In [None]:
import numpy as np
import pandas as pd

from tqdm.notebook import tqdm

from IPython.display import display


In [None]:
%load_ext autoreload
%autoreload 2


### Load ACS data:


In [None]:
CENSUS_DATA_ROOT = './data/clean_census_data/'


In [None]:
# Import total population:
census_population = pd.read_csv(CENSUS_DATA_ROOT+"population_totals.csv")

## Import employment data:
#census_employment = pd.read_csv(CENSUS_DATA_ROOT+"employment_population_ratio.csv")

# Import geography data:
census_geography = pd.read_csv(CENSUS_DATA_ROOT+"county_geometries.csv")

# Import employment data:
census_employment = pd.read_csv(CENSUS_DATA_ROOT+"employment_status.csv")

# Import geography data:
census_age_total = pd.read_csv(CENSUS_DATA_ROOT+"age_information_total.csv")

# Import urban/rural data:
census_urban_rural = pd.read_csv(CENSUS_DATA_ROOT+"urban_rural_by_county.csv")

# Import income data:
census_income = pd.read_csv(CENSUS_DATA_ROOT+"income_totals_household.csv")

# Import commuting data:
census_commuting = pd.read_csv(CENSUS_DATA_ROOT+"commuting.csv")

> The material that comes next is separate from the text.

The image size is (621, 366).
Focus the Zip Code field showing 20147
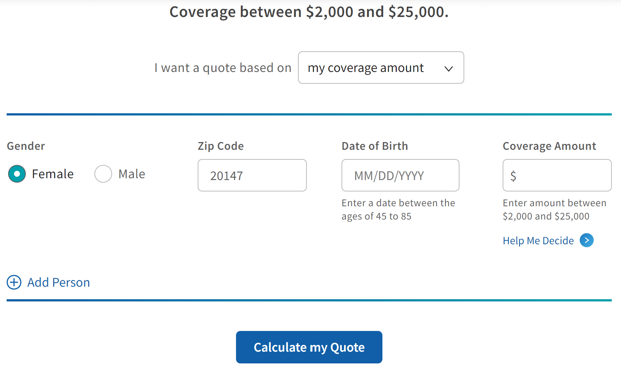[x=252, y=175]
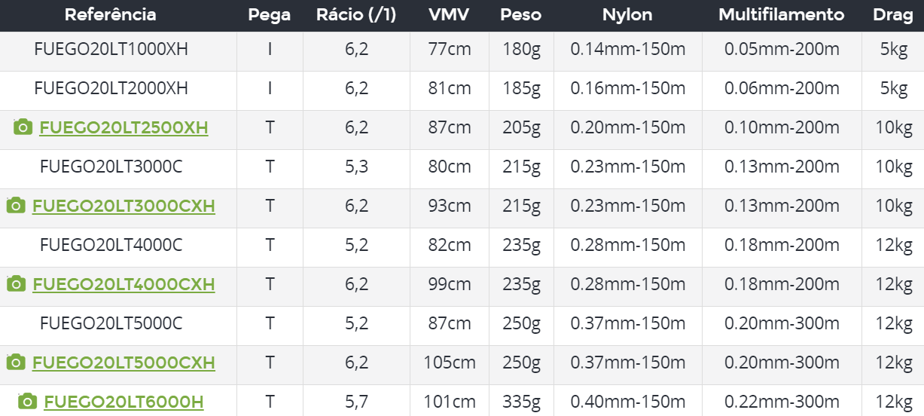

# Add identifiers to total population:
census_population['Geographic Area Name'] = census_population['CTYNAME']+', '+census_population['STNAME']
census_population = census_population.groupby(['Geographic Area Name','CTYNAME','STNAME']).sum().reset_index()
census_population = census_employment[['id','Geographic Area Name']].drop_duplicates().merge(
    census_population, left_on=['Geographic Area Name'], right_on=['Geographic Area Name'], how='outer',
)
census_population.head()


In [None]:
# Get geography data:
data = census_geography[['AFFGEOID','ALAND']].rename(columns={
    'AFFGEOID' : 'id',
    'ALAND' : 'area_square_meters',
})
# Get population data:
data = data.merge(census_population, left_on=['id'], right_on=['id'])
# Get employment data:
data = data.merge(census_employment,left_on=['id','Geographic Area Name'], right_on=['id','Geographic Area Name'])
# Get urban/rural data:
data = data.merge(
    census_urban_rural.rename(columns={
        '2013 code' : 'urbanrural_code_2013', 'type_2013' : 'urbanrural_type_2013',
    })[[
        'id','urbanrural_code_2013','urbanrural_type_2013'
    ]],
    left_on=['id'], right_on=['id'],
)
# Add commuting data:
data = data.merge(
    census_commuting.drop(['State Name','County Name'],axis=1),
    left_on=['id'], right_on=['id'],
)
# Add income data:
data = data.merge(
    census_income[[
        'id',
        #'Less than $10,000',
        #'$10,000 to $14,999', 
        #'$15,000 to $24,999',
        #'$25,000 to $34,999',
        #'$35,000 to $49,999',
        '$50,000 to $74,999',
        '$75,000 to $99,999',
        '$100,000 to $149,999',
        '$150,000 to $199,999',
        '$200,000 or more',
        'Median income (dollars)',
        'Mean income (dollars)',
    ]],
    left_on=['id'], right_on=['id'],
)
# Compute metrics:
data['pct_above_income_50000'] = census_income[[
    #'Less than $10,000',
    #'$10,000 to $14,999', 
    #'$15,000 to $24,999',
    #'$25,000 to $34,999',
    #'$35,000 to $49,999',
    '$50,000 to $74,999',
    '$75,000 to $99,999',
    '$100,000 to $149,999',
    '$150,000 to $199,999',
    '$200,000 or more',
]].sum(axis=1)
data['pop_density'] = data['TOT_POP']/(data['area_square_meters']/1e6)
data['pct_work_out_of_county'] = data['number_work_out_of_county']/(
    data['number_work_in_county']+data['number_work_out_of_county']
)/100
data['Labor Force Participation Rate'] = data['Labor Force Participation Rate'].replace('N',np.nan)
data['Labor Force Participation Rate'] = data['Labor Force Participation Rate'].astype(float)/100
data['urban_rural'] = np.where(data['urbanrural_code_2013'].isin([1,2,3]),'urban','rural')
# Rename columns:
data = data.rename(columns={'id':'county_id'})

data


In [None]:
location_attributes = data.copy().rename(columns={
    'county_id' : 'location_id',
    'CTYNAME' : 'location_city',
    'STNAME' : 'location_state',
    'Geographic Area Name' : 'location_name',
    'TOT_POP' : 'population',
    'urban_rural' : 'density',
    'Labor Force Participation Rate' : 'employment_rate',
    'pct_above_income_50000' : 'wealth_rate',
})[[
    'location_id',
    'location_city',
    'location_state',
    'location_name',
    'density',
    'employment_rate',
    'wealth_rate',
]]
location_attributes